I have often been asked about employment protection for volunteers. The Fair Work Act 2009 (Cth) s 772 says an employees employment must not be terminated due to ‘temporary absence from work for the purpose of engaging in a voluntary emergency management activity, where the absence is reasonable having regard to all the circumstances.’ Voluntary emergency management activity means, amongst other things, responding as a member of ‘an emergency management body’ in circumstances where the member has been asked to respond or if no formal request has been made, it is reasonable to assume that the request would have been made if circumstances permitted. An emergency management body would include all the traditional emergency services such as the volunteer fire brigades and State Emergency Services (see s 109). That’s a long way of saying you can’t be sacked for responding as a member of an emergency service in circumstances where that is reasonable. The Fair Work Act is a Commonwealth Act and so will apply across Australia. Employment law is not my field, but from what I can see the remedy, if you are sacked, would be to bring proceedings with Fair Work Australia (see s 773 to 783) which could take time and may or may not lead to you getting your job back.
In New South Wales, the State Emergency and Rescue Management Act 1999 (NSW) s 60B says:
An employer must not victimise an employee of the employer for being absent if the absence was due to the employee taking part in emergency operations as a member of an emergency services organisation and the absence occurred while this Part applied to the operations (pursuant to an order of the Premier under this Part).

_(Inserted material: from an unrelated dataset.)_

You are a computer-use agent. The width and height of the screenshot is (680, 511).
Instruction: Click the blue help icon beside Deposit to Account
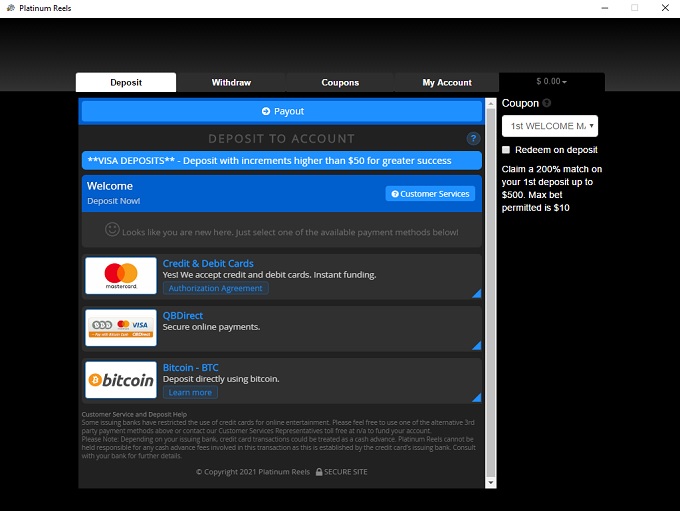474,139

Victimise means much more than just dismiss.
An employer victimises an employee if the employer:
(a) dismisses the employee from employment with the employer or terminates the engagement of the employee by the employer, or
(b) alters the employee’s position in his or her employment with the employer, or alters the circumstances of the employee’s engagement by the employer, to the employee’s prejudice, or
(c) otherwise injures the employee in his or her employment with, or engagement by, the employer. (s 60C).
In other words it is unlawful, in NSW to sack or otherwise adversely alter the terms of a person’s employment because they were on emergency service duty. These provisions only apply, however, if the Premier has issued a declaration (s 60D) saying that the provisions apply to the current emergency. With widespread flooding across NSW, and many volunteers responding to help their community, the NSW SES is reporting that the Premier has in fact issued that declaration; see NSW Government acts to protect emergency volunteers.
With that declaration in place, any employer who victimises an emergency service volunteer commits a criminal offence (s 60B) with a maximum penalty of $3300 (s 60B and Crimes (Sentencing Procedures) Act 1999 (NSW)s 17, which provides that in NSW a penalty unit is worth $110. Compare that to Queensland where a penalty unit is $100 – see my earlier post, ‘Man jailed over fatal drive through floodwaters’). If the employer is convicted the Court may also order the payment of compensation, that the employee is reinstated and various other remedial orders (see s 60F). I have not heard of any NSW employees being victimised because of their decision to help the community as volunteers, but at least those that are responding to the current emergency have, with the Premier’s declaration, added protection under the State Emergency and Rescue Management Act 1999 (NSW).